Infirmer le jugement en ce qu'il a :

- condamné la société Sotibat à verser à la société Unibéton la somme de 800 euros au titre de l'article 700 du code de procédure civile ;

Et statuant à nouveau,

- débouter les parties de toute demande formée à l'encontre de la société Unibéton ;

- condamner la société Sotibat à verser à la société Unibéton la somme de 1 500 euros au titre de l'article 700 du code de procédure civile au titre des frais de première instance ;

- condamner la société Sotibat à verser à la société Unibéton la somme de 2 500 euros au titre de l'article 700 du code de procédure civile au titre des frais d'appel ;

- condamner la société Sotibat aux entiers dépens.

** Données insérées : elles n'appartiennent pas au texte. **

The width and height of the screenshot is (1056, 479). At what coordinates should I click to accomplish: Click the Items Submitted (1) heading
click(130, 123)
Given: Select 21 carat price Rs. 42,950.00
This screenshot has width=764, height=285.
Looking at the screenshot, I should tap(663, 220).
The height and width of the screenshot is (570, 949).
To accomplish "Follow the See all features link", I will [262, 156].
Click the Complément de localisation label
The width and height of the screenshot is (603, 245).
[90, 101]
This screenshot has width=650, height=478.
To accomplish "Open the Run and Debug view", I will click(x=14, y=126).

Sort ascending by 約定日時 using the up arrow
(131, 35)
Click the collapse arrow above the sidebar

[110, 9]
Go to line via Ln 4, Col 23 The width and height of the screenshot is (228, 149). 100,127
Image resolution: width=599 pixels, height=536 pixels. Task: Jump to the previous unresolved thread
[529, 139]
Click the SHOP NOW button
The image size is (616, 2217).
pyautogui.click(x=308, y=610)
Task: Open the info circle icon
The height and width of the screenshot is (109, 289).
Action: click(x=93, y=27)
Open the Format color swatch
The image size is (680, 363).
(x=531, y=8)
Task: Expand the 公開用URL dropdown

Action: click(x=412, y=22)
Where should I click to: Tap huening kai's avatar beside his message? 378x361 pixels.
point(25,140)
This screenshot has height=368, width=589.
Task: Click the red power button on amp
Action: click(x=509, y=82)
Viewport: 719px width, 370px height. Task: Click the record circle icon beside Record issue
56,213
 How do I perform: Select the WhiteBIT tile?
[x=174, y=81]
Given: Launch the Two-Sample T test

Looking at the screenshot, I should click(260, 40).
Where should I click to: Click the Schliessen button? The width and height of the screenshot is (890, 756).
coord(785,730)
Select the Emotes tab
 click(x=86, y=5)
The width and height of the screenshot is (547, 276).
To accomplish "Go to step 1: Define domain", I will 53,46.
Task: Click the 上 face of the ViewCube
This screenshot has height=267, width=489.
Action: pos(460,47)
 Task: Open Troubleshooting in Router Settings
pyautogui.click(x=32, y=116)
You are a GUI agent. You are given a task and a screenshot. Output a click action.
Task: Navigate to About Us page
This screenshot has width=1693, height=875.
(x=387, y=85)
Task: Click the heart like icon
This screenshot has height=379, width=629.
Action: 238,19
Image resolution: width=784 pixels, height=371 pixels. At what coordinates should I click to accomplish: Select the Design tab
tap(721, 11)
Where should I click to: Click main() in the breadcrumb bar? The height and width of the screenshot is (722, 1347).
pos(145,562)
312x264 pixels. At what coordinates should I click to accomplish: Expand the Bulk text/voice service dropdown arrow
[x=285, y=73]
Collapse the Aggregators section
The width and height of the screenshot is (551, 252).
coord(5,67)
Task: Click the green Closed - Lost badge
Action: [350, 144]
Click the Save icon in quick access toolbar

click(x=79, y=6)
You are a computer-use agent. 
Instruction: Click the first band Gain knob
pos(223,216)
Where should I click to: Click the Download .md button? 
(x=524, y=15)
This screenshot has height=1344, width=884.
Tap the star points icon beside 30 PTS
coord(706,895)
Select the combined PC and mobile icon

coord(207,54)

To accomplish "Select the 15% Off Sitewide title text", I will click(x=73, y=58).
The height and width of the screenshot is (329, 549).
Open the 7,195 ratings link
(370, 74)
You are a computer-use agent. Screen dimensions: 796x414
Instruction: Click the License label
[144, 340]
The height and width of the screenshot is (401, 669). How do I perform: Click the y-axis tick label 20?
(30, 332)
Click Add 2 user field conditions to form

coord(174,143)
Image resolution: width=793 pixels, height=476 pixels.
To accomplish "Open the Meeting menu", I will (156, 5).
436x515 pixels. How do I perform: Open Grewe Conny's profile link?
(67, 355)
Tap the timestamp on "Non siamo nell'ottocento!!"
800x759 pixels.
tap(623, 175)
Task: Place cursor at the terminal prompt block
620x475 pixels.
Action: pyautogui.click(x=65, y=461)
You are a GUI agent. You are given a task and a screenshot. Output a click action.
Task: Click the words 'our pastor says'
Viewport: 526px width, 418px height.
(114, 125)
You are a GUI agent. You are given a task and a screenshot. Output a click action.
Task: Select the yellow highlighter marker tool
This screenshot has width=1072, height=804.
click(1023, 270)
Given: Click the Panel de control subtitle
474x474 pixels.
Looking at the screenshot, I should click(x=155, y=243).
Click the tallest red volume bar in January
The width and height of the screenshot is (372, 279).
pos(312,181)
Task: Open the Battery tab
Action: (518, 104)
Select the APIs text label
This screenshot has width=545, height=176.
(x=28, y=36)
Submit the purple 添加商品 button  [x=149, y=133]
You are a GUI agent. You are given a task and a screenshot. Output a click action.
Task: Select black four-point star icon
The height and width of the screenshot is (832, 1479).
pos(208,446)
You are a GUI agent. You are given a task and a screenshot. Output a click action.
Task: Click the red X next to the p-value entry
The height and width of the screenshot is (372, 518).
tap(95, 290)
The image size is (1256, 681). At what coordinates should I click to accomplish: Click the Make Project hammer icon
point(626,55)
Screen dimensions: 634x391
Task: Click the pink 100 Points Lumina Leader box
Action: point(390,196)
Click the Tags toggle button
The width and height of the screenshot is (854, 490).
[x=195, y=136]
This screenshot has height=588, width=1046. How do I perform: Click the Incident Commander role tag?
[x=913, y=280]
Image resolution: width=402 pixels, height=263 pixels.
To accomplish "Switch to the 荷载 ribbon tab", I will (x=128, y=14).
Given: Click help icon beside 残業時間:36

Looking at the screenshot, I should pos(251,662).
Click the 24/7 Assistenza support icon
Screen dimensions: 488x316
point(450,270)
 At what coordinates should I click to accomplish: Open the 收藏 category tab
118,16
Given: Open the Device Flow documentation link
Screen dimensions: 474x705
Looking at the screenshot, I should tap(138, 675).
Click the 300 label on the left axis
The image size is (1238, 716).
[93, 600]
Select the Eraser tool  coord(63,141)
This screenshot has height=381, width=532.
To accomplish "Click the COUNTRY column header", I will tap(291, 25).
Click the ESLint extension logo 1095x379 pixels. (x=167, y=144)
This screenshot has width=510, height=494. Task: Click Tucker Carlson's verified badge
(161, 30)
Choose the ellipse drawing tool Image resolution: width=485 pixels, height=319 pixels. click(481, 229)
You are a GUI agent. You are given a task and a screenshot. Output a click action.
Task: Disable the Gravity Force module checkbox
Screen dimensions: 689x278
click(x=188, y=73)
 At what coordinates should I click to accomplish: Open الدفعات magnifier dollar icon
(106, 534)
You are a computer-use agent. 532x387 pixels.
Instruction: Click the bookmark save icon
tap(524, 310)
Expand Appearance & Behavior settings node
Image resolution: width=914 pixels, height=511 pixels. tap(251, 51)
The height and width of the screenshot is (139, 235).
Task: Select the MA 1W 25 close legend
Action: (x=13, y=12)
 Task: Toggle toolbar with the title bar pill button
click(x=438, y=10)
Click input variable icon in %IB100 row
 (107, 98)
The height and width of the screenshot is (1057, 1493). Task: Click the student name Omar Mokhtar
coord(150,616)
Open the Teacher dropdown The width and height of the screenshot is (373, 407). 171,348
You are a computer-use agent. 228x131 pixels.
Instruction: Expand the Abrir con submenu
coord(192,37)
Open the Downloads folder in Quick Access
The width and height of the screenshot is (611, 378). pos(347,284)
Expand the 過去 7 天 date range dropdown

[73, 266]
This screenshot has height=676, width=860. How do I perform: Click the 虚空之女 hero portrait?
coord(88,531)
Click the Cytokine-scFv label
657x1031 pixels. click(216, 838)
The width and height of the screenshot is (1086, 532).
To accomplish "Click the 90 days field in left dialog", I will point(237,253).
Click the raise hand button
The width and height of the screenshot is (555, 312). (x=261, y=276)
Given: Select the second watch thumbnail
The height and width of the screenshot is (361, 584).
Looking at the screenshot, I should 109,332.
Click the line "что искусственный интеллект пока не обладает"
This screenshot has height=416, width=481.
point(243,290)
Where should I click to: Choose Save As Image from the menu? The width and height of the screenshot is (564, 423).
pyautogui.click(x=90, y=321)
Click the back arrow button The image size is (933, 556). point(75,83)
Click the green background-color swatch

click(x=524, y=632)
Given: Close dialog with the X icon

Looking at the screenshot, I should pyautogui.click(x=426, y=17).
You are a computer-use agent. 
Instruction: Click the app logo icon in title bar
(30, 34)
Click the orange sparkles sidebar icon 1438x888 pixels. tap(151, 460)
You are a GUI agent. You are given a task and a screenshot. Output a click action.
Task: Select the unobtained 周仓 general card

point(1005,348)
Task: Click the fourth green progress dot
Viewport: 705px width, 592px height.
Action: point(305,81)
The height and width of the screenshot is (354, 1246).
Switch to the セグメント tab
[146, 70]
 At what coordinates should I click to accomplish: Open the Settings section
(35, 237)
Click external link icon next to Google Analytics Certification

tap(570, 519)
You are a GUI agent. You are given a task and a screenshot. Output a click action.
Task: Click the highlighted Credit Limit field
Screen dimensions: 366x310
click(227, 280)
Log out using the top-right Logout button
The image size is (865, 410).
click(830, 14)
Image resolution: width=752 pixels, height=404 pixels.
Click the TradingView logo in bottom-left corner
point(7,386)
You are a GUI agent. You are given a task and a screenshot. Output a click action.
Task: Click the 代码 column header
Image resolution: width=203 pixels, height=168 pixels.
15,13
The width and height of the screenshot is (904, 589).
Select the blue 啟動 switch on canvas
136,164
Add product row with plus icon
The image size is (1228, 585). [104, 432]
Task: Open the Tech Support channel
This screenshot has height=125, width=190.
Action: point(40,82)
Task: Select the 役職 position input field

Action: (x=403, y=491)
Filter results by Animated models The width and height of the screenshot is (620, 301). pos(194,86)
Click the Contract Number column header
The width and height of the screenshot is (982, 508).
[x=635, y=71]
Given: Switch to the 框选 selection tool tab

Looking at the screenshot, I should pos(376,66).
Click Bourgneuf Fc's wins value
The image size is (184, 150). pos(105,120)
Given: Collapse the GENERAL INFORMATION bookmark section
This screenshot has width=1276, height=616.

Par message RPVA du 14 février 2024, la cour a demandé aux parties, sur le fondement de l'article 12 du code de procédure civile et de l'article 1217 du code civil, de lui présenter leurs observations, par une note en délibéré chacune à adresser par le RPVA avant le 21 février 2024 à 14h00, sur l'interprétation à donner à la prétention des époux [E] [P] de prononcé de la résolution du contrat, seuls des dommages et intérêts afin de réparer les conséquences de l'inexécution étant sollicités, à l'exclusion de toute demande en restitution du prix.

Par message RPVA du 16 février 2024, les époux [E] [P] ont répondu qu'ils ne pouvaient solliciter à la fois solliciter la restitution du prix et l'indemnisation totale sur la base du devis de reprise, ce qui reviendrait à une double indemnisation de leur préjudice. Ils ont conclu que la somme demandée avait vocation à réparer à réparer la totalité du préjudice qu'ils avaient subi au titre des travaux de démolition et de reconstruction de la terrasse.

Par message RPVA du 19 février 2024, la société Sotibat a soutenu que les époux [E] [P] n'avaient formulé aucune demande de restitution et que statuer sur cette question reviendrait à statuer ultra petita.

Par message RPVA du 20 février 2024, la société Unibéton a indiqué que « si la demande en résolution du contrat n'est pas possible comme le précisent les « consorts » [P] [E] et n'est pas suivie d'une demande en restitution du prix, (') aucune résolution du contrat ne peut être ordonnée par la Cour comme sollicité à titre principal ». Il ne peut donc qu'être statué que sur la demande subsidiaire de réduction du prix. Si la cour estimait que les sanctions de résolution du contrat et de réparation des conséquences de l'inexécution étaient compatibles, la société Unibéton sollicite la confirmation du jugement en ce qu'il a débouté les « consorts » [P] [E] de leur demande de résolution du contrat.

SUR CE

A titre préliminaire, il convient d'indiquer qu'il ne sera pas répondu à la formule de style figurant dans le dispositif des écritures des époux [E] [P] portant sur la recevabilité des demandes de M. [E], alors qu'aucune irrecevabilité n'a été soulevée.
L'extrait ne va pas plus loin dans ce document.